In contrast, the ID model has evolved into the predominant choice for state-of-the-art (SOTA) DL-SCAs. By treating each distinct intermediate cryptographic value as a unique class label, the ID model completely circumvents the label imbalance issue inherent to alternative leakage models. This approach formulates a classification task for the deep learning network that exhibits greater uniformity in label distribution. This methodological design enables the model to directly learn the nuanced correlation between the exact sensitive data values and their corresponding power consumption signals. Consequently, attacks utilizing the ID model consistently demonstrate faster convergence, superior generalization capability, and higher overall attack accuracy compared to those relying on the HW model, solidifying its position as the preferred leakage model for software implementations.

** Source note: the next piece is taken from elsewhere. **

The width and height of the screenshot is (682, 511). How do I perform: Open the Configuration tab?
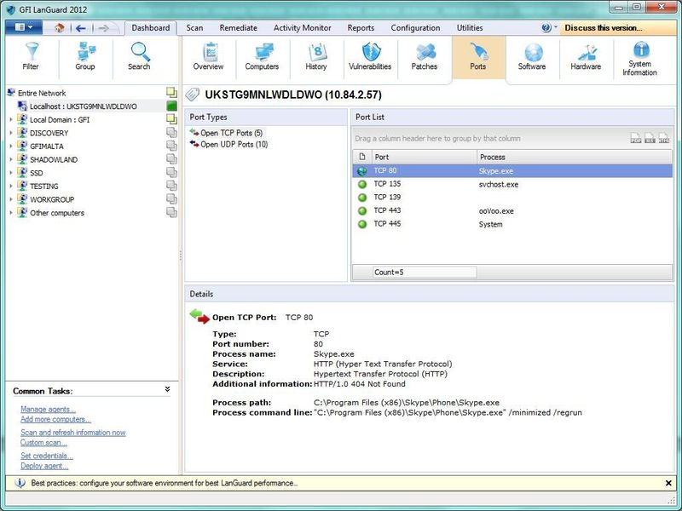[415, 28]
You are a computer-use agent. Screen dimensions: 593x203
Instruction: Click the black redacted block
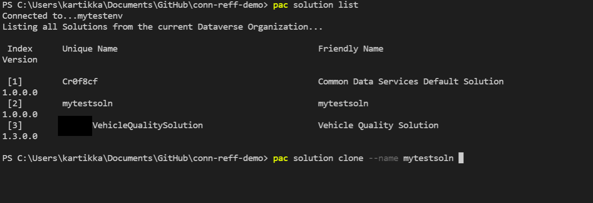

4.4 Unresolved Issues in DLSCAs

Unresolved issues in DLSCAs on AES often revolve around enhancing deep-learning models’ generalization capability and interpretability. At present, There exist studies that employ deep-learning models as tools for segmenting traces across various victims, rather than as an attacking scheme. For instance, reference [116] puts forward an automated trace segmentation approach based on reinforcement learning that applies to many common implementations of public-key algorithms. Through experiments, they proved the transferability of the proposed framework on in excess of 10 datasets. Another unresolved challenge in DLSCA on AES is the lack of model interpretability. Deep learning models, particularly those involving complex architectures like CNNs or AEs, often function as black boxes, offering limited insights into the features they learn or the decision-making processes they follow. For example, while a CNN might effectively retrieve the secret key from power traces with jitter-based countermeasures [29], it remains unclear which specific features of traces contribute the most to the success. This lack of interpretability not only hinders the debugging and fine-tuning of models but also complicates the evaluation of countermeasures.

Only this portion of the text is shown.